### WHAT IS EXPECTED
Could you restate the data word for word?

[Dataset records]
────────────────────────────────────────

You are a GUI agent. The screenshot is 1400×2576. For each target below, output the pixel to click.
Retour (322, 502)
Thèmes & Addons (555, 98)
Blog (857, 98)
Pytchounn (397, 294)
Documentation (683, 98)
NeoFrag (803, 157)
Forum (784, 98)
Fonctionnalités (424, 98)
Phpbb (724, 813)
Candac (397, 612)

────────────────────────────────────────

### ANSWER TO THIS PROBLEM
You are a GUI agent. The screenshot is 1400×2576. For each target below, output the pixel to click.
Retour (322, 502)
Thèmes & Addons (555, 98)
Blog (857, 98)
Pytchounn (397, 294)
Documentation (683, 98)
NeoFrag (803, 157)
Forum (784, 98)
Fonctionnalités (424, 98)
Phpbb (724, 813)
Candac (397, 612)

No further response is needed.